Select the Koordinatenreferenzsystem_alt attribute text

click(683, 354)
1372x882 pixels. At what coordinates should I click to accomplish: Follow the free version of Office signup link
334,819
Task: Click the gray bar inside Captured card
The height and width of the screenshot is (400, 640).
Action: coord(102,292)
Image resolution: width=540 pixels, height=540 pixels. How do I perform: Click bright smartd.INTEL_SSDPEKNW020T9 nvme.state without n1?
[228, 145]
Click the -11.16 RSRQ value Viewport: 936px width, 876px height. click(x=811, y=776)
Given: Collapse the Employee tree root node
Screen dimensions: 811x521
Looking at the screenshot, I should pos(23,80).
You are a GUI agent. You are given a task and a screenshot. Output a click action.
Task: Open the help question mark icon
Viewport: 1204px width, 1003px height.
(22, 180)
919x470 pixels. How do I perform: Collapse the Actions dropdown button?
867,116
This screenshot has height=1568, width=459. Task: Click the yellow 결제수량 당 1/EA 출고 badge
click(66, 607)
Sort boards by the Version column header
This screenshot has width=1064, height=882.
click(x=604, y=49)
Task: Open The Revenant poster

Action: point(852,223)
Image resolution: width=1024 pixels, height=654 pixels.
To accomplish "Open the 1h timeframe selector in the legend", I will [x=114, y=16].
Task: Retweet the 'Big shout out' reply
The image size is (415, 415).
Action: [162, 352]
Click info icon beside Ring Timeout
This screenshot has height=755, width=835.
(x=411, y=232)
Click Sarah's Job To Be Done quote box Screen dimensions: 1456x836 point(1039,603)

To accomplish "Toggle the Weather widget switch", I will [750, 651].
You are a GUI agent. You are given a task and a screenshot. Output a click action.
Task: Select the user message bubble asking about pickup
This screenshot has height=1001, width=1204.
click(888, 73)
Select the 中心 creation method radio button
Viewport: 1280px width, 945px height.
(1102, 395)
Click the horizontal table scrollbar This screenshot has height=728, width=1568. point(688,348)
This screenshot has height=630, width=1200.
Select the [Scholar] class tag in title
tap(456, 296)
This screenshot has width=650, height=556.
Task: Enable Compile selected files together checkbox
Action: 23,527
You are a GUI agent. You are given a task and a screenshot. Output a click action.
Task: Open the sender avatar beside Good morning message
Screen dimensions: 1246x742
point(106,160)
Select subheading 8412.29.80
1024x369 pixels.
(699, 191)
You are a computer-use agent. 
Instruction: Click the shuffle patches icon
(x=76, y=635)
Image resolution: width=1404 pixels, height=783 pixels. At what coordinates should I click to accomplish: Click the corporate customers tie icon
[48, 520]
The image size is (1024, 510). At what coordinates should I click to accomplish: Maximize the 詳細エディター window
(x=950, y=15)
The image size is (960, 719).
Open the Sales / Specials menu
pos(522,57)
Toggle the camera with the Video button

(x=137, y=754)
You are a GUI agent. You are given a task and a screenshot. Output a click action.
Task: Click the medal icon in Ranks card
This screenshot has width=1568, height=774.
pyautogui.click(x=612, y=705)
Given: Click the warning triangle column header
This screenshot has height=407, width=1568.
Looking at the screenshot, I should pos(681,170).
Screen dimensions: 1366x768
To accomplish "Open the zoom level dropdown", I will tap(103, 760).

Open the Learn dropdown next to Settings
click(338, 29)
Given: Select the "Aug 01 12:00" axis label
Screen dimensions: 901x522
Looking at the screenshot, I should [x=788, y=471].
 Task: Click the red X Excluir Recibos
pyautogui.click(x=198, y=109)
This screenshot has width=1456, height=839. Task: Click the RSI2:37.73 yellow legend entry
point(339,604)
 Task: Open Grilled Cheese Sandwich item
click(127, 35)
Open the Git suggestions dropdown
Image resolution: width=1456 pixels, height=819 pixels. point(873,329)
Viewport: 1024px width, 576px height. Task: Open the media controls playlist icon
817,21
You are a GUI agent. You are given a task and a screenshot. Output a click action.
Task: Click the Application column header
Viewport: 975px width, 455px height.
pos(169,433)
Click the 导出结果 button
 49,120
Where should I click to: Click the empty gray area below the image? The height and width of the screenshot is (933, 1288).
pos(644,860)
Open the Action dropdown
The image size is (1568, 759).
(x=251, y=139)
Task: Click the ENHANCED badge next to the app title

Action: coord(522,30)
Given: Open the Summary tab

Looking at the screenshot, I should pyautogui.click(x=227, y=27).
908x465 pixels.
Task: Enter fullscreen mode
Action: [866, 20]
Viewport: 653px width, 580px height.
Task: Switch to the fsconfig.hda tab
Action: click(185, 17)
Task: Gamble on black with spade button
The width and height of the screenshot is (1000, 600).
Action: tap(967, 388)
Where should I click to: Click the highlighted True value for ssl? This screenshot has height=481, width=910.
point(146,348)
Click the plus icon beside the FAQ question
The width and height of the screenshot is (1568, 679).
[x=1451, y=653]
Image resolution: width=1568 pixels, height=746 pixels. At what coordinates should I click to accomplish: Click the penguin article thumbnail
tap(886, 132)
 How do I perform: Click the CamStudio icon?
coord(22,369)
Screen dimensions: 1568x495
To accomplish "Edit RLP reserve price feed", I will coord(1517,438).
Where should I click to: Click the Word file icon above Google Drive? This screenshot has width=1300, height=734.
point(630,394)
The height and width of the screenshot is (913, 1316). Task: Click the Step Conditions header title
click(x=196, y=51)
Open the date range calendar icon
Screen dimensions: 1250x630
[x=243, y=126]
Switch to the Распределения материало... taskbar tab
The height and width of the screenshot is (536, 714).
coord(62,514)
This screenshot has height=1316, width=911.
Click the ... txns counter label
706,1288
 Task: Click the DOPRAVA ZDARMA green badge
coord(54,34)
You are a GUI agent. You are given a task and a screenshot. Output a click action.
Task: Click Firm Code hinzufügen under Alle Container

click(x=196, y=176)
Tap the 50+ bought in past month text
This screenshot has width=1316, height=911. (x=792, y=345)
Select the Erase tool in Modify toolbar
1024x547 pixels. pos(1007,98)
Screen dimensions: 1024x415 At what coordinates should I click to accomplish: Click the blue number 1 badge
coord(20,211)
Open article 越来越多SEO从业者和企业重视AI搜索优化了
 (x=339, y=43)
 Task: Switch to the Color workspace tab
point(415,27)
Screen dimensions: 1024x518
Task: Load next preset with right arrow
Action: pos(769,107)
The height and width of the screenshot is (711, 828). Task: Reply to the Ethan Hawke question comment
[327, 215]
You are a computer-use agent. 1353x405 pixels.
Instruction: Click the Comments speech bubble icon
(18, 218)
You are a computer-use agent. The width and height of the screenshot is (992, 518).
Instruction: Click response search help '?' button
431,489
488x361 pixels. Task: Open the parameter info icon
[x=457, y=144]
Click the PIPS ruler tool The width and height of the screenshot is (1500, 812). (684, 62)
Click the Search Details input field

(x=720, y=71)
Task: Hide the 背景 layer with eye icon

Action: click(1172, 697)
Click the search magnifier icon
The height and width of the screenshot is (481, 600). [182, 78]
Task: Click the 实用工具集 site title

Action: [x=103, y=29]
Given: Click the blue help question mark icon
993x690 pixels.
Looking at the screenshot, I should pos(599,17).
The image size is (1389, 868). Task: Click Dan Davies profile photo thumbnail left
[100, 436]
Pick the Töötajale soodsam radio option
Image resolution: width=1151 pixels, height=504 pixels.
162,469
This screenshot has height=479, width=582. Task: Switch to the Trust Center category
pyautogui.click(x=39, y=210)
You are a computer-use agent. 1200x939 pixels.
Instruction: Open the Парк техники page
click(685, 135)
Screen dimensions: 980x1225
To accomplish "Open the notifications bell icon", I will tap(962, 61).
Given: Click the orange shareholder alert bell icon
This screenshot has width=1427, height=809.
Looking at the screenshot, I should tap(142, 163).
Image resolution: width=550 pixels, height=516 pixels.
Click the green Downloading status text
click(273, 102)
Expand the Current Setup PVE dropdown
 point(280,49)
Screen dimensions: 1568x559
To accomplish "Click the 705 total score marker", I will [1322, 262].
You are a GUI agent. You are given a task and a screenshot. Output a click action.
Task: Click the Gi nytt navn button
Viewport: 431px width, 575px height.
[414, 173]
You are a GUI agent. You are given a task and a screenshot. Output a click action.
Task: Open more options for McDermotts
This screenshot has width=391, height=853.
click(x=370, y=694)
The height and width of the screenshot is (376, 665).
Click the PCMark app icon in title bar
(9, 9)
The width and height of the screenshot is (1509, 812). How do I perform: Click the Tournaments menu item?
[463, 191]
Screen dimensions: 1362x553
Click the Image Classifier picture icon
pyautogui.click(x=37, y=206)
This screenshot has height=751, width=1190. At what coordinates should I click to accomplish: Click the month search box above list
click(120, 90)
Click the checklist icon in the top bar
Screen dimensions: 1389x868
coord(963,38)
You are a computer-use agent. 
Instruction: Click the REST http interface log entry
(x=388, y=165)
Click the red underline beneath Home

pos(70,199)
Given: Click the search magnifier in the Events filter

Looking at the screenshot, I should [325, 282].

## Work item:
Using the data above, show each line where "will" occurs.

## Solved problem:
To accomplish "Open the 1h timeframe selector in the legend", I will [x=114, y=16].
To accomplish "Toggle the Weather widget switch", I will [750, 651].
To accomplish "Open the zoom level dropdown", I will tap(103, 760).
To accomplish "Edit RLP reserve price feed", I will coord(1517,438).
To accomplish "Open the notifications bell icon", I will tap(962, 61).
To accomplish "Click the 705 total score marker", I will [1322, 262].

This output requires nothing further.